Mais vous pensez que la réglementation peut empêcher des avancées technologiques ? Vous avez des exemples ?
Bernard Monnier : Le souci, c’est que si une législation a empêché ou détruit des avancées, on ne les voit pas forcément, car elles n’ont pas vu le jour… Mais pour l’Europe, il faut bien avoir en tête que c’est un passage obligé pour que l’on reste des acteurs importants avec le peu de moyens que l’on a face aux marchés chinois ou américain. Pour développer le marché, nous avons deux outils : le financement et le juridique, qui doivent être manipulés ensemble. Si nous n’utilisons pas l’outil juridique, nous serons rapidement hors-jeu. Le juridique est un outil pour concurrencer les acteurs dans les domaines de pointe. Il ne faut pas avoir peur, ni être trop dramatique. Nous sommes capables de nous en sortir, de regarder comment cela fonctionne, et de nous adapter. Cela n’avance à rien d’être négatif. Si l’on part du principe que nous sommes plombés et que ce sera toujours un boulet au pieds, ce le sera toujours. Nous ne devons pas dire que c’est une contrainte. L’IA est une formidable opportunité, mais il faut faire en sorte qu’elle ne soit pas dangereuse. Donc l’Europe va intégrer l’IA Act, pour encadrer les choses afin que cela n’explose pas en vol, et faire en sorte que l’IA ne devienne pas une bombe nucléaire. Certes nous aimerions développer plus vite, mais cela pourrait vite devenir malsain, comme parfois, on peut l’observer ailleurs…
C’est le cas notamment en ce qui concerne l’environnement ?

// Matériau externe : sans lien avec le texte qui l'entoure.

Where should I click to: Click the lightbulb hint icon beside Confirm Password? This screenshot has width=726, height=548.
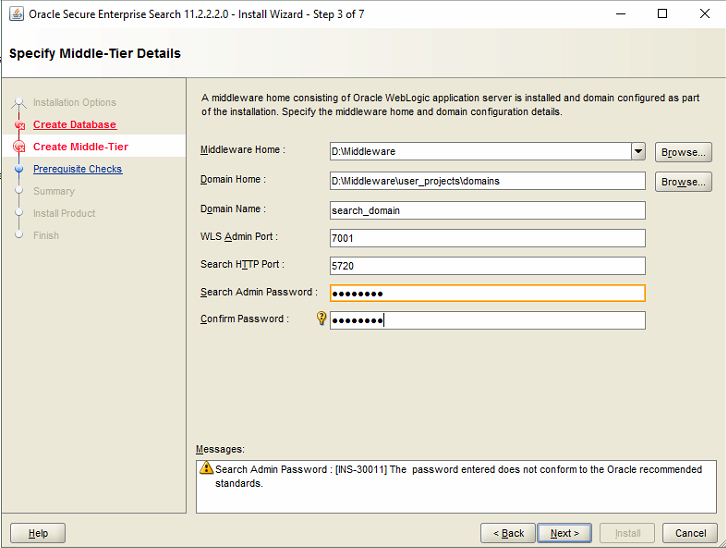click(321, 318)
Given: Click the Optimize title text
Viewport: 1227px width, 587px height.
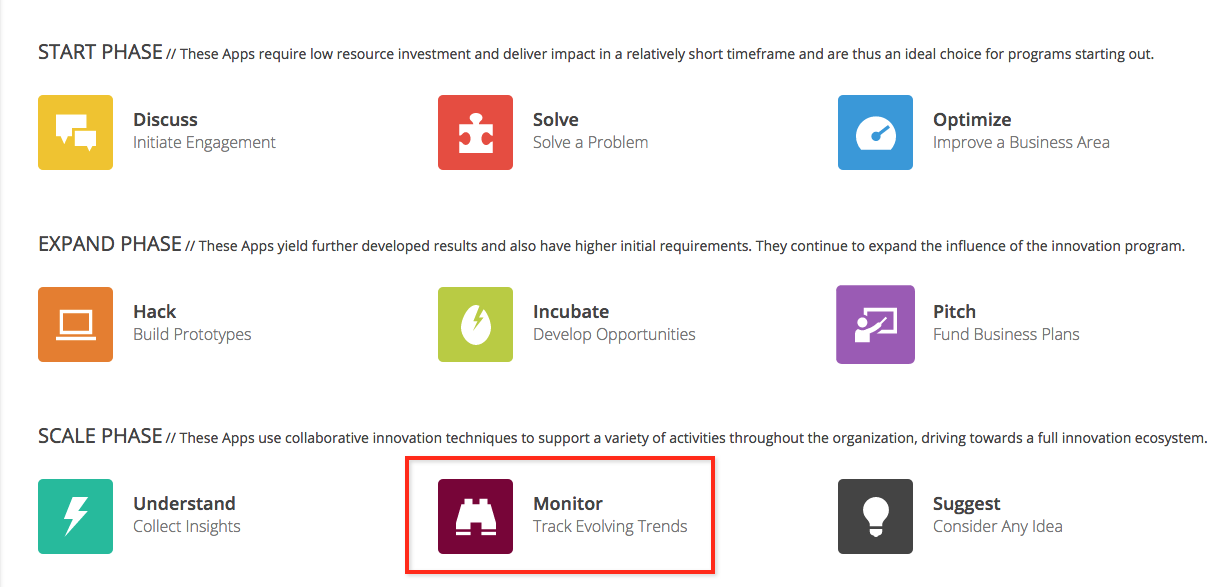Looking at the screenshot, I should tap(972, 120).
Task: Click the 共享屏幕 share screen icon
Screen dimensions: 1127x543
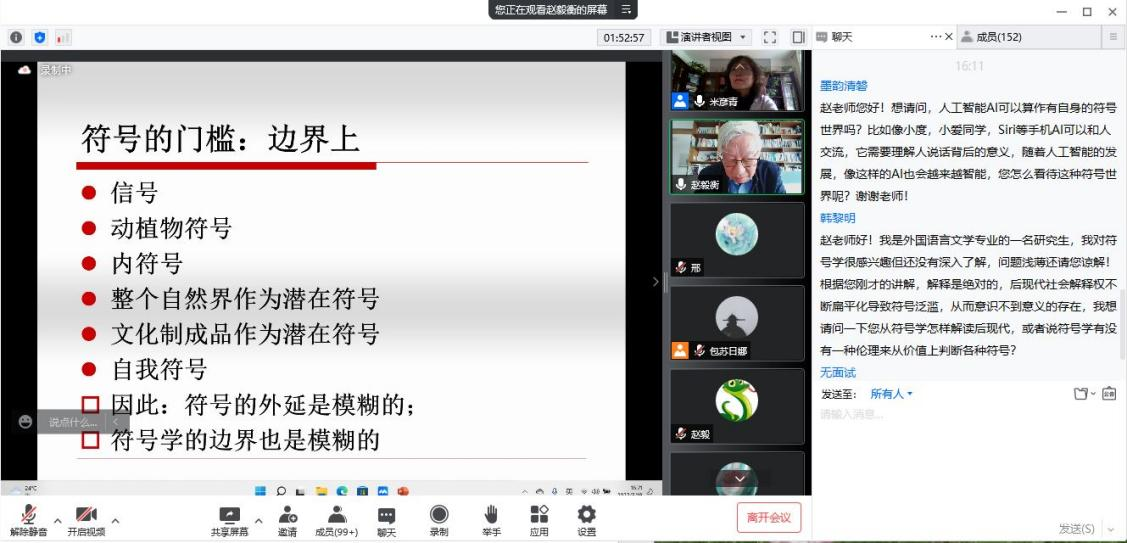Action: [x=229, y=515]
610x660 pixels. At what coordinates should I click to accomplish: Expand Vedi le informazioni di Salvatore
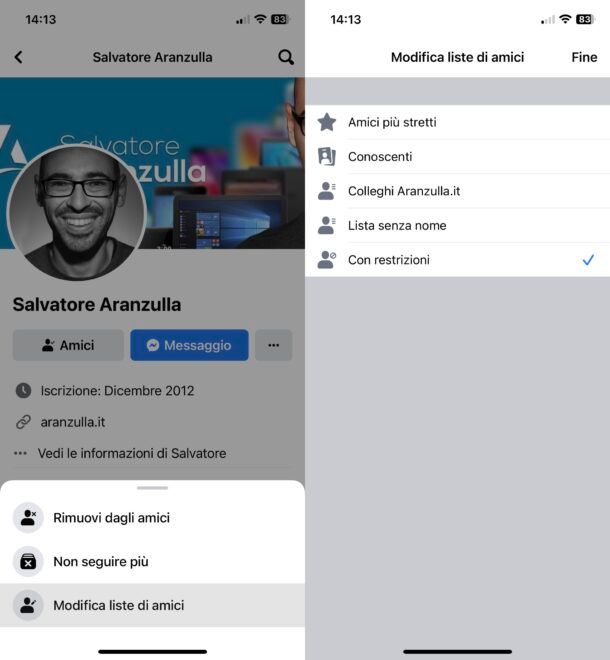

Bernard Monnier : Oui mais pas seulement, c’est un sujet qui nous tient à cœur, et nous voulons donner à la journée une sensibilité particulière sur la question. Nous commencerons donc avec une intervention de Jawaher Allala, qui évoquera ce qu’il faut faire pour lutter contre la surcharge des données pour un numérique responsable. Elle a fondé Systnaps, et fait partie de l’initiative Planet Tech’Care. Nous aurons ensuite Arnaud Contival, qui nous parlera de ce qu’il observe dans la Silicon Valley, un domaine qu’il connaît très bien. Laurence Devillers sera là aussi, pour une table ronde. Beaucoup de personnes sont attendues, car nous voulons vraiment développer les échanges. Car il ne faut pas se leurrer : la data a des impacts à tous les niveaux. Il n’y a jamais qu’un seul interlocuteur : entre les algorithmes, la données, leurs exploitations… Dans tous ces débats, le but est d’impliquer les gens sur le terrain, afin qu’ils soient consultés avant que ces règlements ne soient pris. Bien sûr, tout cela prend du temps… Et c’est là la plus grande difficulté du domaine juridique : le temps.